Car bombing near Benghazi hospital kills 5

A car bomb has gone off outside a hospital in the eastern Libyan city of Benghazi, killing five people and wounding 14, security and hospital officials said.
Senior military official Brig-Gen. Abdul-Salam Al-Hassi blamed the late Friday attack outside the Jalaa hospital on militants.
Mohammed Al-Zawy, an official at the hospital, confirmed that five people were killed and 14 wounded in the blast.
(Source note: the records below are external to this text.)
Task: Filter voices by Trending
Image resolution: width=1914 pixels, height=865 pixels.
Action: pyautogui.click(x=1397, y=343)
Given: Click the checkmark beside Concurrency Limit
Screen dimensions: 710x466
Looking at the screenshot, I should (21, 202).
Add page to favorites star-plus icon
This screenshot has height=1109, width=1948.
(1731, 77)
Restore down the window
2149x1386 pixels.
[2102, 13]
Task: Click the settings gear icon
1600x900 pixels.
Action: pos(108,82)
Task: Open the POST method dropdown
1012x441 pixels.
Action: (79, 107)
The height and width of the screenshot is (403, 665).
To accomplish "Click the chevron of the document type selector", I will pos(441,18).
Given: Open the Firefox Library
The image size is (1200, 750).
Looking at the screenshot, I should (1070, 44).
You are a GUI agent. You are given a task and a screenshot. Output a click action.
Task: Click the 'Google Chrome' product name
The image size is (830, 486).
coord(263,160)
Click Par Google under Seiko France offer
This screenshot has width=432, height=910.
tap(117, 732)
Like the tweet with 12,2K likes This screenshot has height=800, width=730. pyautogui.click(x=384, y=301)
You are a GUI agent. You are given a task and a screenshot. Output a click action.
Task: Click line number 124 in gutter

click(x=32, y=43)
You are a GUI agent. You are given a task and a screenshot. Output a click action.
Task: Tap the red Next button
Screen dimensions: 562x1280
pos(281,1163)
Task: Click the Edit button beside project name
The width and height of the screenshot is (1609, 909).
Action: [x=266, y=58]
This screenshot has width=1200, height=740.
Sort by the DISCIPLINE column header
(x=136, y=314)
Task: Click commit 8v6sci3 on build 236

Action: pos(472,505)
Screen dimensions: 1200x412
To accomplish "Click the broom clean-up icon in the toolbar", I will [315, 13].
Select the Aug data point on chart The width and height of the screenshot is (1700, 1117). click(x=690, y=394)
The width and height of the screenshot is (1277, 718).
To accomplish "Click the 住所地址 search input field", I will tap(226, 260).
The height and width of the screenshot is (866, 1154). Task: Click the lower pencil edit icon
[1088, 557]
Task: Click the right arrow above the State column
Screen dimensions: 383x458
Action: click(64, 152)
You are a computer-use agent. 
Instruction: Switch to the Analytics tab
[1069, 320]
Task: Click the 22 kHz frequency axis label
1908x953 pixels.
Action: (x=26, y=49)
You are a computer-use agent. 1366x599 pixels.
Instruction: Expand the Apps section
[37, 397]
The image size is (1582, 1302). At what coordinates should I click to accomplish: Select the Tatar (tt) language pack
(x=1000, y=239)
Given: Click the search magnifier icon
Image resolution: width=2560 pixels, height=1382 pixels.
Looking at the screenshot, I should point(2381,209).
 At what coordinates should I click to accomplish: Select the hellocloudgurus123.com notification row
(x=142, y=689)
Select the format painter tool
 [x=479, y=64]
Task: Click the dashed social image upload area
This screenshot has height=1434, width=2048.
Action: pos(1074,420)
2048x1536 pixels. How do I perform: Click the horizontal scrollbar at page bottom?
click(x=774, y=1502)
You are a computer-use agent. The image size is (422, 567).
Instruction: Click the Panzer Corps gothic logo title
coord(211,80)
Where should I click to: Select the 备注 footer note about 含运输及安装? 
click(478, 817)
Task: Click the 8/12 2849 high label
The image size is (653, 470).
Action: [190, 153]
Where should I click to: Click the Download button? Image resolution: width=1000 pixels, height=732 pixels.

He said the explosives-laden car was parked near the hospital’s outpatient entrance door.
The car was parked in front of the entrance of the Al-Jalaa hospital, one of the two biggest in the city and where troops get treatment for injuries battling armed groups, including Daesh.
A military source in Benghazi told AFP the explosion “was caused by a sticky bomb planted under a car parked in front of the hospital”.
Friday’s attack was a grim reminder of the wave of car bombings and assassinations that wracked Benghazi after the nation’s 2011 civil war and the chaos and bloodletting that followed. Some 200 people were killed during the violence in Benghazi in 2012 alone.
The militants, said Al-Hassi, “will not stop these terrorist attacks on civilians and we will do our best to secure the city after we defeat them.”
Military police cordoned off the hospital area after the blast, which sent a column of black smoke rising over the parking area.